Stored items from a collection:
________

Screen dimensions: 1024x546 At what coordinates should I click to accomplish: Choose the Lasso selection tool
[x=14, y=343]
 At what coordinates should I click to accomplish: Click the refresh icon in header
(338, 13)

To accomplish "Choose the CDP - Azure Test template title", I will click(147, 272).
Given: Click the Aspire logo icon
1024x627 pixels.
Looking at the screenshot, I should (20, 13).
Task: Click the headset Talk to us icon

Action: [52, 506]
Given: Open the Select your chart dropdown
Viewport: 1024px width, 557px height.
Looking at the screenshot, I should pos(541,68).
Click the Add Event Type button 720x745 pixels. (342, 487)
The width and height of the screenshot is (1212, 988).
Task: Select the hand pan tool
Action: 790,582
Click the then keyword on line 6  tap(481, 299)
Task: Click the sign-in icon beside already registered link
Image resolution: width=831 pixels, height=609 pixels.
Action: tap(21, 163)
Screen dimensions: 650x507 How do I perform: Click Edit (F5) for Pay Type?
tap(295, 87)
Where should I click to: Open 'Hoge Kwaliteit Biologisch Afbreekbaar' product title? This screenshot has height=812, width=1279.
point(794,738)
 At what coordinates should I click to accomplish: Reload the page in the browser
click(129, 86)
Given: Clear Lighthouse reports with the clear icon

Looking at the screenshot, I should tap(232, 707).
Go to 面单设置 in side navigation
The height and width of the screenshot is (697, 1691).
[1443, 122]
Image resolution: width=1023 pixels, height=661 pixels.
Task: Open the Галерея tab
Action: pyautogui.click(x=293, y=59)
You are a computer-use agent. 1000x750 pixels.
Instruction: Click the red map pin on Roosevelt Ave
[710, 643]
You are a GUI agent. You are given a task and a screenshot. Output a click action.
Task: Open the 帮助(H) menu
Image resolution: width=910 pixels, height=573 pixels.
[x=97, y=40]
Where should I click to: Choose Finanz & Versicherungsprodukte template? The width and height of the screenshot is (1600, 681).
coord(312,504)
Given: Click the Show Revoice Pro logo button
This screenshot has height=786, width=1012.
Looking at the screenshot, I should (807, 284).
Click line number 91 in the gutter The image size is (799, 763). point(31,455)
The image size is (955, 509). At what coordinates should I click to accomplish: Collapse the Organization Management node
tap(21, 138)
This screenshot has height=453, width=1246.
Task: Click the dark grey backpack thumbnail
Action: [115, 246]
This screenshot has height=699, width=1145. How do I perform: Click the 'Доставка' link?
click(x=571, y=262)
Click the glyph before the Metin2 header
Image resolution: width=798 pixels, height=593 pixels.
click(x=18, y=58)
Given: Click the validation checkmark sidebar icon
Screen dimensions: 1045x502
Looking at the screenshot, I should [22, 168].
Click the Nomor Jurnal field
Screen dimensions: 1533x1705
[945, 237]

________

• PROBLEM DETAILS: Once you have read the entries, reproduce each one exactly.

• WRITTEN REPLY:
Screen dimensions: 1024x546 At what coordinates should I click to accomplish: Choose the Lasso selection tool
[x=14, y=343]
 At what coordinates should I click to accomplish: Click the refresh icon in header
(338, 13)

To accomplish "Choose the CDP - Azure Test template title", I will click(147, 272).
Given: Click the Aspire logo icon
1024x627 pixels.
Looking at the screenshot, I should (20, 13).
Task: Click the headset Talk to us icon

Action: [52, 506]
Given: Open the Select your chart dropdown
Viewport: 1024px width, 557px height.
Looking at the screenshot, I should pos(541,68).
Click the Add Event Type button 720x745 pixels. (342, 487)
The width and height of the screenshot is (1212, 988).
Task: Select the hand pan tool
Action: 790,582
Click the then keyword on line 6  tap(481, 299)
Task: Click the sign-in icon beside already registered link
Image resolution: width=831 pixels, height=609 pixels.
Action: tap(21, 163)
Screen dimensions: 650x507 How do I perform: Click Edit (F5) for Pay Type?
tap(295, 87)
Where should I click to: Open 'Hoge Kwaliteit Biologisch Afbreekbaar' product title? This screenshot has height=812, width=1279.
point(794,738)
 At what coordinates should I click to accomplish: Reload the page in the browser
click(129, 86)
Given: Clear Lighthouse reports with the clear icon

Looking at the screenshot, I should tap(232, 707).
Go to 面单设置 in side navigation
The height and width of the screenshot is (697, 1691).
[1443, 122]
Image resolution: width=1023 pixels, height=661 pixels.
Task: Open the Галерея tab
Action: pyautogui.click(x=293, y=59)
You are a computer-use agent. 1000x750 pixels.
Instruction: Click the red map pin on Roosevelt Ave
[710, 643]
You are a GUI agent. You are given a task and a screenshot. Output a click action.
Task: Open the 帮助(H) menu
Image resolution: width=910 pixels, height=573 pixels.
[x=97, y=40]
Where should I click to: Choose Finanz & Versicherungsprodukte template? The width and height of the screenshot is (1600, 681).
coord(312,504)
Given: Click the Show Revoice Pro logo button
This screenshot has height=786, width=1012.
Looking at the screenshot, I should (807, 284).
Click line number 91 in the gutter The image size is (799, 763). point(31,455)
The image size is (955, 509). At what coordinates should I click to accomplish: Collapse the Organization Management node
tap(21, 138)
This screenshot has height=453, width=1246.
Task: Click the dark grey backpack thumbnail
Action: [115, 246]
This screenshot has height=699, width=1145. How do I perform: Click the 'Доставка' link?
click(x=571, y=262)
Click the glyph before the Metin2 header
Image resolution: width=798 pixels, height=593 pixels.
click(x=18, y=58)
Given: Click the validation checkmark sidebar icon
Screen dimensions: 1045x502
Looking at the screenshot, I should [22, 168].
Click the Nomor Jurnal field
Screen dimensions: 1533x1705
[945, 237]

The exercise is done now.